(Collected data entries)

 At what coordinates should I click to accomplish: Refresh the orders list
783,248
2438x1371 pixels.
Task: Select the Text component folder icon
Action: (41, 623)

**Exercise details:** Each line of the data above is to be duplicated exactly.

**Solved problem:**
 At what coordinates should I click to accomplish: Refresh the orders list
783,248
2438x1371 pixels.
Task: Select the Text component folder icon
Action: (41, 623)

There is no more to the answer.